Un poco después, veo que las tres niñas empiezan de nuevo el mismo juego. Llamo a las más grandes: “¡No han aprendido de la experiencia!”. Me miran perplejas. Les pregunto: “¿Qué es la experiencia?”. Quedo sorprendido cuando una responde: “La experiencia es algo que sucedió en el pasado”. “¡Exacto! ¿Y qué ha sucedido recién? Jugando cerca de la pileta, tu hermanita se ha resbalado. Para evitar que pase lo mismo, la experiencia debería enseñarnos a no jugar con el agua, ¿no?”. La niña asiente y se aleja. Sin embargo, poco después las veo retomar el peligroso juego, esta vez bajo la mirada atenta de la mamá.

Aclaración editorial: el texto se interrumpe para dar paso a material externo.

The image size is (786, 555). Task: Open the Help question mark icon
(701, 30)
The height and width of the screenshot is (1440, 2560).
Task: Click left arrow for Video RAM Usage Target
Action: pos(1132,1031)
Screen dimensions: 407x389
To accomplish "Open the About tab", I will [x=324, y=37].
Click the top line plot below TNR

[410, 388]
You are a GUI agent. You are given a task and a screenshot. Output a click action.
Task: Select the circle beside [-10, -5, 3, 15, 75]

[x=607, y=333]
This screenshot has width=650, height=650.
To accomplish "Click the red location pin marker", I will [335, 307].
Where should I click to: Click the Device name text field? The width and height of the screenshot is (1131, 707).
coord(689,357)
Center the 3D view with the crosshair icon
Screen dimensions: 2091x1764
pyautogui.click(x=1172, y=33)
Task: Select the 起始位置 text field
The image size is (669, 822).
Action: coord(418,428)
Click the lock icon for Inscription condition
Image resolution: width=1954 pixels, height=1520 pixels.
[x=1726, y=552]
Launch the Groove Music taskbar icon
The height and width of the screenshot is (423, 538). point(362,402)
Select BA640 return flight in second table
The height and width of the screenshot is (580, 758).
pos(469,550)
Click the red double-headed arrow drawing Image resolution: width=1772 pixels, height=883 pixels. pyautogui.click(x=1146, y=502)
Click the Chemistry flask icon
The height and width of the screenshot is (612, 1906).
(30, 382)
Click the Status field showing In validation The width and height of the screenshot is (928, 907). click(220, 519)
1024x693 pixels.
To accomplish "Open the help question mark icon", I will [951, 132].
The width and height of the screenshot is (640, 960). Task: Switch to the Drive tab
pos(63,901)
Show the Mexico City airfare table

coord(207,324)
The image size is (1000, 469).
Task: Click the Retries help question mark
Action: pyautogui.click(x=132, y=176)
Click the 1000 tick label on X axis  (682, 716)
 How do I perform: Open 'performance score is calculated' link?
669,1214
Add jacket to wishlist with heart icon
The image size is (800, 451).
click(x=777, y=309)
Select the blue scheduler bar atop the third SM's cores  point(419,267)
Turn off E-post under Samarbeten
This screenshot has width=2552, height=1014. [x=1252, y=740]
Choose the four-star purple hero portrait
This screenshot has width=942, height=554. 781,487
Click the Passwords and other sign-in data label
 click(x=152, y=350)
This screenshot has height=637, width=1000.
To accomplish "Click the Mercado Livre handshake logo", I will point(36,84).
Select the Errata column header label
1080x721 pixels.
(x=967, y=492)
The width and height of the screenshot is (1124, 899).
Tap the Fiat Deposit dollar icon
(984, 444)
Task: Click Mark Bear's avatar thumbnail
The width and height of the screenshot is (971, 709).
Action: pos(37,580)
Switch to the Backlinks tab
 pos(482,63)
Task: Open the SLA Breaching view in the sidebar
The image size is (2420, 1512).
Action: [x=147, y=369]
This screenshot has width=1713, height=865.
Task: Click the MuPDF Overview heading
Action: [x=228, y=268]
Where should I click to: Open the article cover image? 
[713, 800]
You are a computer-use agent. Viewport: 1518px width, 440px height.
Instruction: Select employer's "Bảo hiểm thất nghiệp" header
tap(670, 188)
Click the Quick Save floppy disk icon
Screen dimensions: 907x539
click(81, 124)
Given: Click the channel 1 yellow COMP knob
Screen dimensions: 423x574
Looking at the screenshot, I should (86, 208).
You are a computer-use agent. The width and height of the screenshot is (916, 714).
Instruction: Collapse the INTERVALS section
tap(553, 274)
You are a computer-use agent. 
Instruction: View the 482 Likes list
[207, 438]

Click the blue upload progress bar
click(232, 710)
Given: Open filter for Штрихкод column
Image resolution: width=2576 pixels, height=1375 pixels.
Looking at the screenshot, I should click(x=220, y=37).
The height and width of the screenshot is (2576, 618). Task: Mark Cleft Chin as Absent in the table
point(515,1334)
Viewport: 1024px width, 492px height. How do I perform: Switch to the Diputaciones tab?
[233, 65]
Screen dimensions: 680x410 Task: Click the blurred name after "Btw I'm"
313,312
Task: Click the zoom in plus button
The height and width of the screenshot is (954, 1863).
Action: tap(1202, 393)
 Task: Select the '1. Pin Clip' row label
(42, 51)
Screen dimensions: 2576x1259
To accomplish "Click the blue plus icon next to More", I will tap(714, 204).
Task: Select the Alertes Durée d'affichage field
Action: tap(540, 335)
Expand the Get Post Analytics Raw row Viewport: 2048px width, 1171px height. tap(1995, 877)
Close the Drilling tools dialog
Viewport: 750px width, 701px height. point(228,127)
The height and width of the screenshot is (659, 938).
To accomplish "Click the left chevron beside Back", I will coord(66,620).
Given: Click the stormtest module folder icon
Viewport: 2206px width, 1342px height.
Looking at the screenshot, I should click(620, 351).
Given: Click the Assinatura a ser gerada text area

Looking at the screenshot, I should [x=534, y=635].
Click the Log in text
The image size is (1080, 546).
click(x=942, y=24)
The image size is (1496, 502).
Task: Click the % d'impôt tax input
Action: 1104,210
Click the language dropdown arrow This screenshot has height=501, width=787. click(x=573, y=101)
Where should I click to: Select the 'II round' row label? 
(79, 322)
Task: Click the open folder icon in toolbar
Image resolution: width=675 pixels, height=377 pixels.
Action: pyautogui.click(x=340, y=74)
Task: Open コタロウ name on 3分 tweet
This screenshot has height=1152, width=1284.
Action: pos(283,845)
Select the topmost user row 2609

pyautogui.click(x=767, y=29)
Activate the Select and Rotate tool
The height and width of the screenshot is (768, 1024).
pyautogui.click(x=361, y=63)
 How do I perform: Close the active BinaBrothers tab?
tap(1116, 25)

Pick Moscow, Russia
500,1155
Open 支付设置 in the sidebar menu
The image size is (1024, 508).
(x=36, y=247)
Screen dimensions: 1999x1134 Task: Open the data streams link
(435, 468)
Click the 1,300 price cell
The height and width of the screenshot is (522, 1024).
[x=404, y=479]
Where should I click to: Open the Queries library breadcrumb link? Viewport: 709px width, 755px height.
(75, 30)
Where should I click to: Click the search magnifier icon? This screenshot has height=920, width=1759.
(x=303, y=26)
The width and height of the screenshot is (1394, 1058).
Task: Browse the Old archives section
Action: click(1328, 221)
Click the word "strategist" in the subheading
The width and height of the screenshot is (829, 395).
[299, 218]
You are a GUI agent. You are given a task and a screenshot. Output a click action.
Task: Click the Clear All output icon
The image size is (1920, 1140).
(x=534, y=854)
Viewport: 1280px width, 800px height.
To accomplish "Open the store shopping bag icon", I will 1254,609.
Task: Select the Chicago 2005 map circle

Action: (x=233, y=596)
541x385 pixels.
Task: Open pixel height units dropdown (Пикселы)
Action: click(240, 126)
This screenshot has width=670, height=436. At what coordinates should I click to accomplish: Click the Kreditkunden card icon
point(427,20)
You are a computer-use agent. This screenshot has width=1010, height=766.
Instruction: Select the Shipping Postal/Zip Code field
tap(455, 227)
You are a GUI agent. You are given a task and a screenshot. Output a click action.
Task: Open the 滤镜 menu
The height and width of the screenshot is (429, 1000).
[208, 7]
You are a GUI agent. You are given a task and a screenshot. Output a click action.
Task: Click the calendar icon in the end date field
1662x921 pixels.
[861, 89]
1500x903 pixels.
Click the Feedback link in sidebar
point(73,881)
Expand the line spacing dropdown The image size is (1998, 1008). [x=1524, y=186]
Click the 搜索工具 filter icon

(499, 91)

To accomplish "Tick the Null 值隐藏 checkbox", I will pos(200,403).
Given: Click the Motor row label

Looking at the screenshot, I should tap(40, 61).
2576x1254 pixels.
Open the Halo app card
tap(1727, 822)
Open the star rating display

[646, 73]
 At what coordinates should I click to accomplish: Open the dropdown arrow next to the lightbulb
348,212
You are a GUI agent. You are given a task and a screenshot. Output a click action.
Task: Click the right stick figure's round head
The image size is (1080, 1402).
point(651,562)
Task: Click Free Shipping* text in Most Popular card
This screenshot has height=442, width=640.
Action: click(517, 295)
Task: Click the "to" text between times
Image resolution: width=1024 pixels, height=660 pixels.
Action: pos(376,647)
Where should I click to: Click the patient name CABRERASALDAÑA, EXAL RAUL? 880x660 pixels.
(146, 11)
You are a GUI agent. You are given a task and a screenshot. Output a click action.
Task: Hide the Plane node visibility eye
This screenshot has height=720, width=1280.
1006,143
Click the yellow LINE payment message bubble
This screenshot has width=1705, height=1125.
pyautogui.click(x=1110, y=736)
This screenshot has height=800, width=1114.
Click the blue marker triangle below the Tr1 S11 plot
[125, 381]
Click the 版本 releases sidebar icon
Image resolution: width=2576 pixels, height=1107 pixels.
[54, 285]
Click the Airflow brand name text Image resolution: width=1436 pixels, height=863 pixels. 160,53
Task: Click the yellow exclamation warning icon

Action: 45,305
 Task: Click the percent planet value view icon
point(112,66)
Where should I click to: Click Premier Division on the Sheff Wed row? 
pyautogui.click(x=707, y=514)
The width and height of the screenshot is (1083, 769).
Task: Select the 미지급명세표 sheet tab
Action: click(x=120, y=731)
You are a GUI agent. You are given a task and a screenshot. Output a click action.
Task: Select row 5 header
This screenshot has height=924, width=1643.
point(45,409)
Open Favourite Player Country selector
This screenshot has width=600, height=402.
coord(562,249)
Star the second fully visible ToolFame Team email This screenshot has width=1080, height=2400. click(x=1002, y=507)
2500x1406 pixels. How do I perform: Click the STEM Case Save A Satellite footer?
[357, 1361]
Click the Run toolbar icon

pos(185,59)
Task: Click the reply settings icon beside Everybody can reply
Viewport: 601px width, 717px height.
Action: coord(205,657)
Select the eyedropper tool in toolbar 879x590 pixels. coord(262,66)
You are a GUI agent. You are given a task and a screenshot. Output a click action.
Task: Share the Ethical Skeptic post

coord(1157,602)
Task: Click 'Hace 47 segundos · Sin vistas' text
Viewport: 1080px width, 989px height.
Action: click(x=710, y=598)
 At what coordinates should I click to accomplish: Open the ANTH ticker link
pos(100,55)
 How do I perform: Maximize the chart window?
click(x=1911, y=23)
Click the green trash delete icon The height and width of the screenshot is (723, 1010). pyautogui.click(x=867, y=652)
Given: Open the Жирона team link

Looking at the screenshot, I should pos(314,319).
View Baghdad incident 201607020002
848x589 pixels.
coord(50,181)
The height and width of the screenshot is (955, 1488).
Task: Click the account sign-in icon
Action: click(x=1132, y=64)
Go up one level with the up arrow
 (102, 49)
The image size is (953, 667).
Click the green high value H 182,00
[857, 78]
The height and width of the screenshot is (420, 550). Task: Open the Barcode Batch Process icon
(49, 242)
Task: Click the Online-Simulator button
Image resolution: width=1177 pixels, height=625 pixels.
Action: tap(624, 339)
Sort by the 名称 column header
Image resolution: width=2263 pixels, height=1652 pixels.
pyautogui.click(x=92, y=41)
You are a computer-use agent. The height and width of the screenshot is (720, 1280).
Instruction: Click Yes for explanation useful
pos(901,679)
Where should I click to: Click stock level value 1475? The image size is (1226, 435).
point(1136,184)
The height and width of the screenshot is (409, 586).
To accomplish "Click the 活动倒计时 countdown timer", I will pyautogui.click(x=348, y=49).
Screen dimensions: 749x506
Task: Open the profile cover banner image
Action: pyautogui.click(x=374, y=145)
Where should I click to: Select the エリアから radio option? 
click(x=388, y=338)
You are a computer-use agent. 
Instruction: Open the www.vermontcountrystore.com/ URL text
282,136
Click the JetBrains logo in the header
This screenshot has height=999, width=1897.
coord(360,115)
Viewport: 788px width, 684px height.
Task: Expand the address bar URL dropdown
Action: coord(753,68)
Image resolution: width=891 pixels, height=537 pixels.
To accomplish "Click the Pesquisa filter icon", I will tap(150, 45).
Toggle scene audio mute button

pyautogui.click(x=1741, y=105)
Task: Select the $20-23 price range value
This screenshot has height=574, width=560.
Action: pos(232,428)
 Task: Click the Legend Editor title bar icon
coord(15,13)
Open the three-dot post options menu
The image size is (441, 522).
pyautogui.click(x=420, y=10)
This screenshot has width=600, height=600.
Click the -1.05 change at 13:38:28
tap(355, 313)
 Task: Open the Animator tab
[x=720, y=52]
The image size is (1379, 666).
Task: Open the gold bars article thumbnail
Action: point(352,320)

En el tercer encuentro sobre el sentido religioso, llevo este ejemplo a mis colegas para mostrar como las cosas que dice Giussani tienen que ver con la vida y con el modo con el que enfrentamos las cosas: para no ser como niños que no atesoran la experiencia, necesitamos continuamente ser provocados por alguien más grande que nosotros, necesitamos ser sostenidos por una compañía que nos levante incluso cuando nos equivocamos, necesitamos que alguien nos haga mirar la verdad. Recientemente se ha discutido mucho sobre la ley que, cambiando la definición de matrimonio, de hecho, abriría a los homosexuales la posibilidad de casarse: muchos taiwaneses son contrarios a la hipótesis de modificar la definición de familia, pero muchos otros ya consideran el matrimonio entre personas del mismo sexo como un derecho y esperan que sea pronto respetado. ¿Cómo podemos comunicarnos con nuestros estudiantes o con nuestros jóvenes, impregnados de esta mentalidad basada en el “derecho a autodeterminarse”? Las evidencias originales, aquellas que no necesitan demostración – el amor de la madre a un hijo es un bien, matar un inocente es un mal –, parecen derrumbarse. No escuchar más la voz del corazón es un signo de la gravedad del tiempo en el que vivimos.

Para esto estamos aquí: para ayudar a las personas a usar correctamente la razón, para indicar el corazón como raíz de su humanidad y de la nuestra, listos para abrazar al que cae. Todo puede ser útil, hasta un simple curso en una universidad de Taipei.

 

En la imagen, la iglesia Our lady of Wu Fong Ci, en Taiwán.